職場には、少数ではあるものの、キャリアをステップアップさせ、より責任の大きな、給与の高い職にありつける者たちがいる。
その者たちが何をしているのか、本書は紹介している。
彼らは、まず、今後のキャリアに絶大な影響力を持つ人々(上司、同僚、部下)からなる中核グループを特定する。
そして、ミーティング、電話会議、プレゼン、会社の社交行事など、中核グループの人々を第三者として観察できる機会を有効に利用する。
中核グループの人々の勤務中のボディランゲージ、表情、会議中の典型的な振る舞いなどを思慮深く観察し、ベースラインを見きわめる。
ベースラインから逸脱した行為に目を光らせる。
人を読むには何が必要だろうか。
人間は複雑な生き物であり、その人の持つ動機、恐怖、欲望、欲求、ものの見方、癖、態度を見きわめるのは途方もない難事だ。
誰かを完璧に読むことなど不可能なように思える。
だからこそ、私たちは人間の行動の水面下で起きていることを漫然と見過ごしてしまう。
職場の人々のモチベーションや行動傾向について深く洞察するには、自分自身の感情的反応を最小限に抑え、先入観、偏見、期待を捨てなければならない。

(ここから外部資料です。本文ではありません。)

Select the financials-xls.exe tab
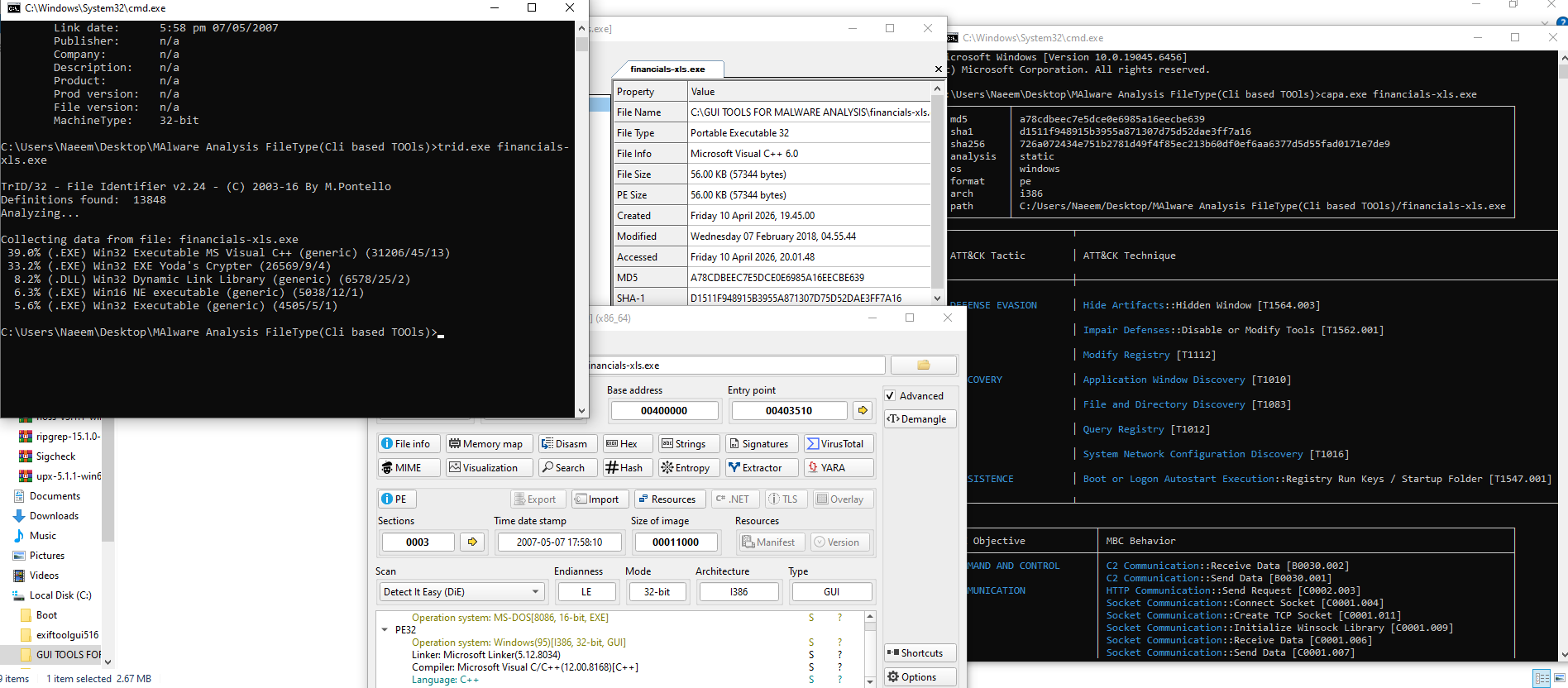 pos(667,69)
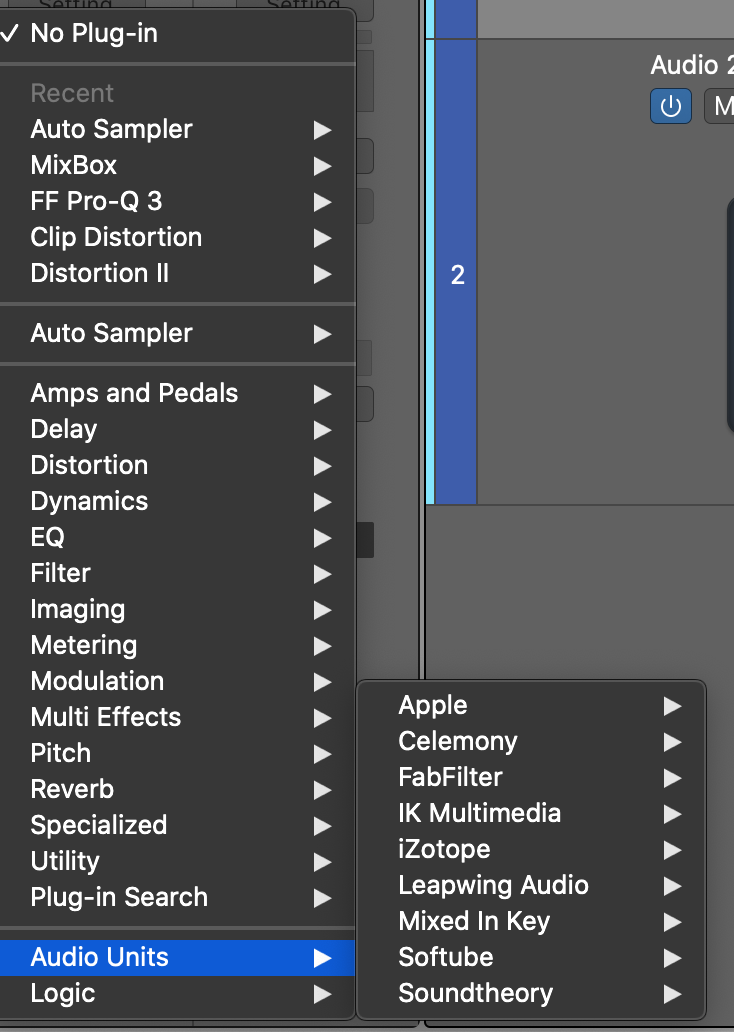Select the Dynamics category
This screenshot has height=1032, width=734.
(89, 501)
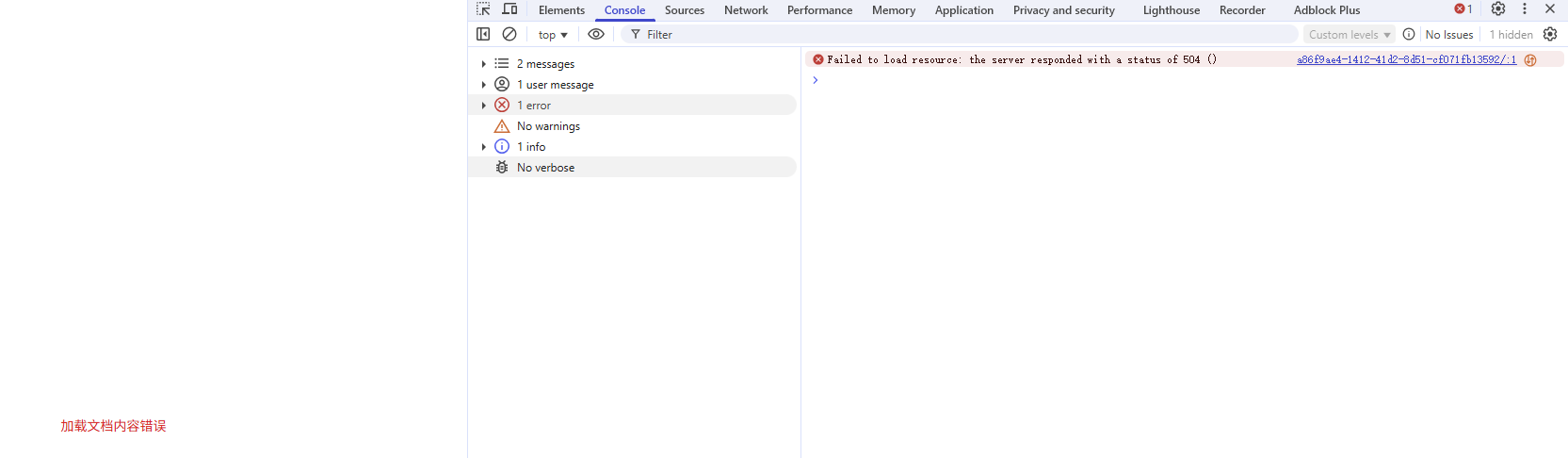
Task: Open console settings gear beside 1 hidden
Action: click(x=1550, y=34)
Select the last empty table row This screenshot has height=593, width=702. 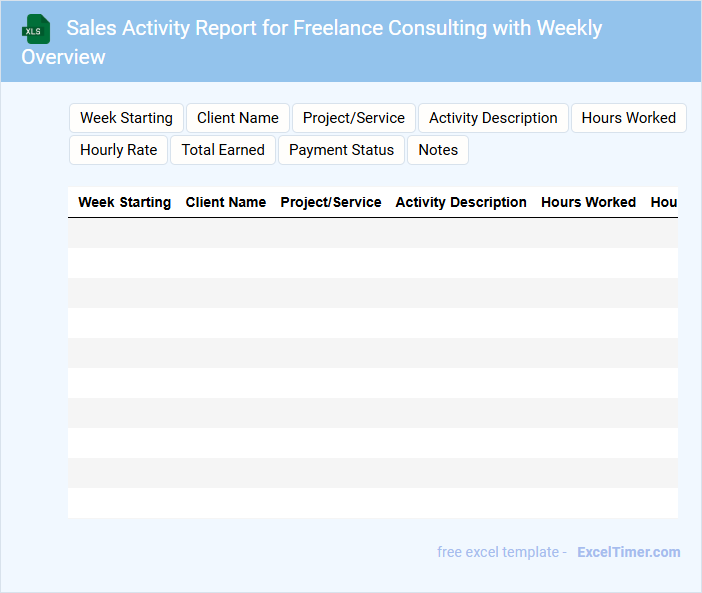click(372, 503)
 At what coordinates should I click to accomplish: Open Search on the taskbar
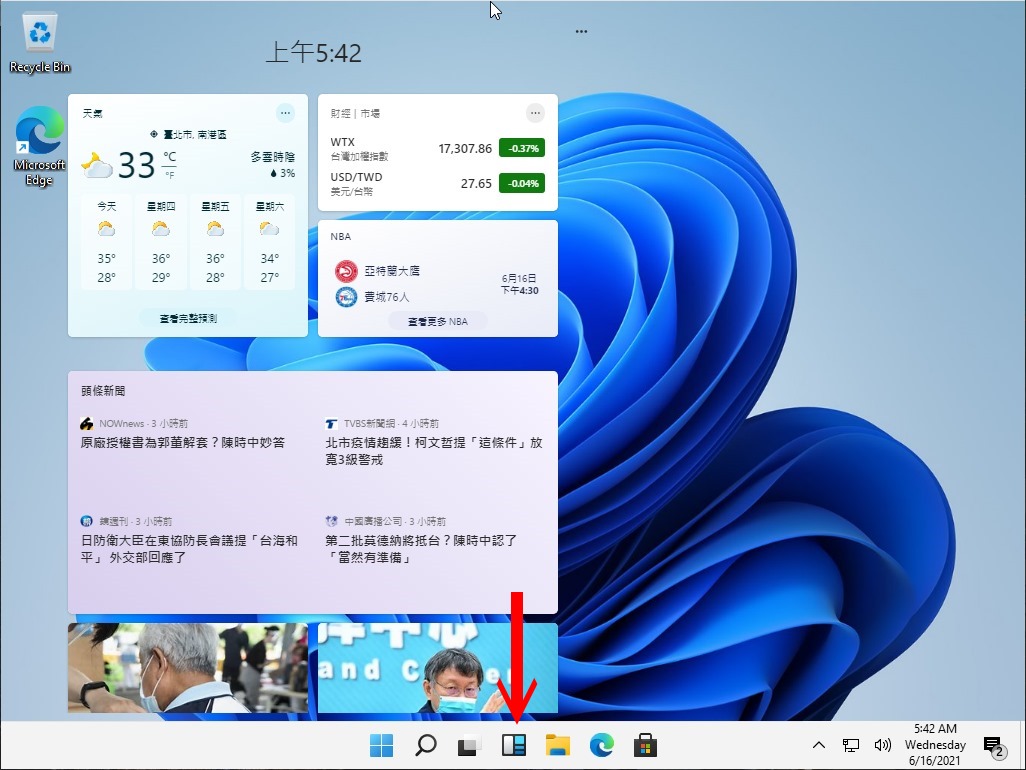pyautogui.click(x=425, y=744)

人を読み、自らの感情的・批判的反応を最小限に抑えるにはどうすればいいだろうか?
最善の方法のひとつは、人と直接関わるのではなく、第三者となって観察することだ。
ベースラインを見きわめるにあたってお勧めの方法は、さまざまな状況でその人を観察することだ。
ミーティング中、プレゼン中、議論の最中など、いろいろな状況で、その人がどんなふうにコミュニケーションを図り、どんな服を着ていて、どんなふうに他者と交流するか、基本的な声の調子や態度はどんなものかを観察する。
職場のキーパーソン全員のベースラインがわかってくれば、ベースラインからの逸脱を目ざとく発見できるようになる。
職場のキーパーソンの考えが分かってくれば、職場でどうふるまえばよいのかがわかってくる。
職場には友も敵もいない。
いるのは、ただ自分の仕事をうまくやろうとしている不完全な人間だけだ、と著者はいう。
そして、これが職場で、戦力「内」通告を受ける方法だという。
アメリカ人が、職場で生き残り、勝ち組になるために、ある意味露骨な、そして途方もない努力をしているということがよくわかる本である。